▶ [What to produce]
Rewrite the rows from the line with "Task: Click the 7/10/1996 order date cell" to the line with "Action: tap(345, 91)", changing "back arrow" to "return arrow" and keeping everything else unchanged. Leave the pictures out of your answer.

▶ [Recorded information]
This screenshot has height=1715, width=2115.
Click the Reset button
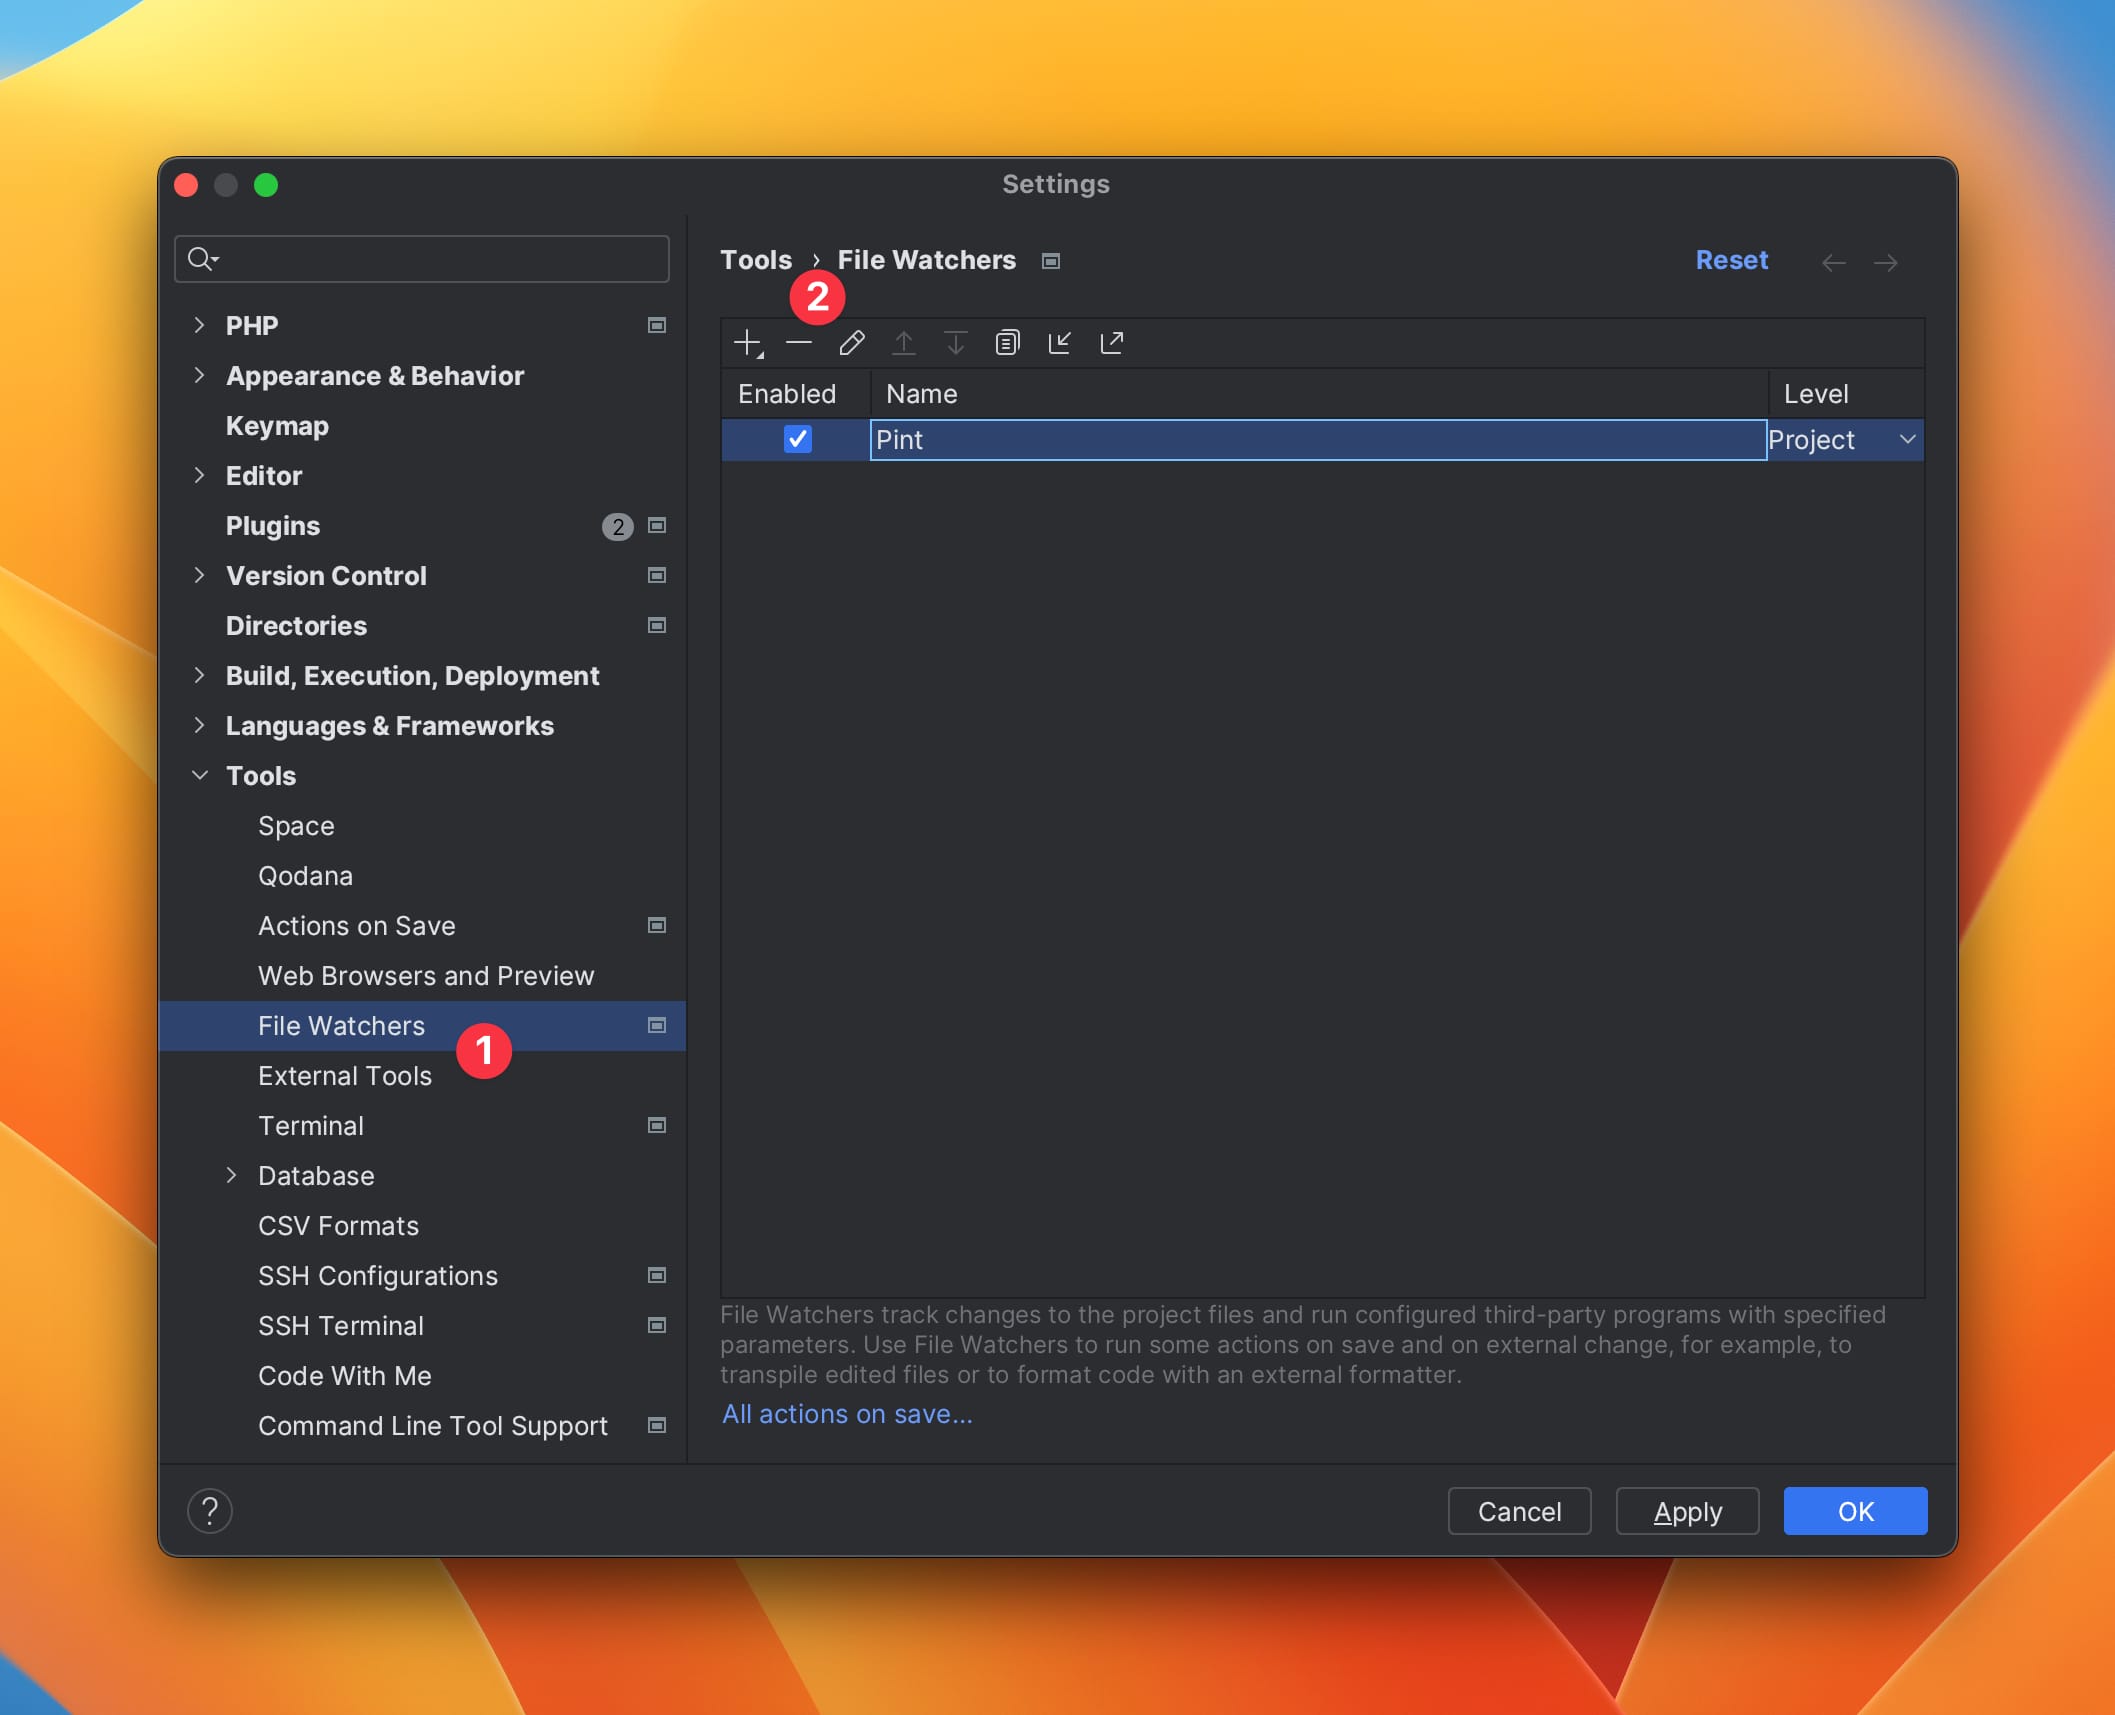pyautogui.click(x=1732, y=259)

==

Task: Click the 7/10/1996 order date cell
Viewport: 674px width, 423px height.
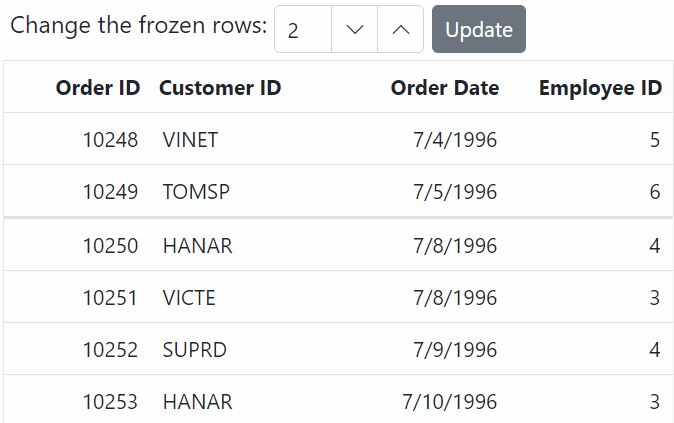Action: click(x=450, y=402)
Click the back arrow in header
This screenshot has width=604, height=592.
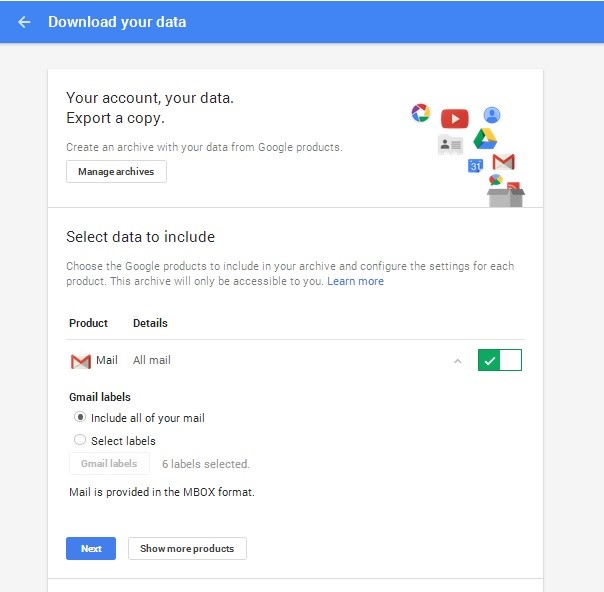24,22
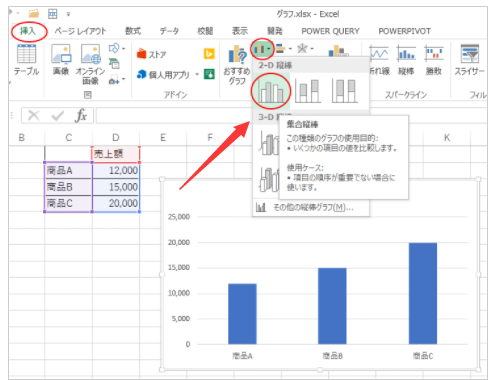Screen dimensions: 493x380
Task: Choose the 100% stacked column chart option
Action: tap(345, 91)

▶ [Answer to this exercise]
Task: Click the 7/10/1996 order date cell
Viewport: 674px width, 423px height.
Action: click(x=450, y=402)
Click the return arrow in header
This screenshot has width=604, height=592.
24,22
Screen dimensions: 493x380
Task: Choose the 100% stacked column chart option
Action: tap(345, 91)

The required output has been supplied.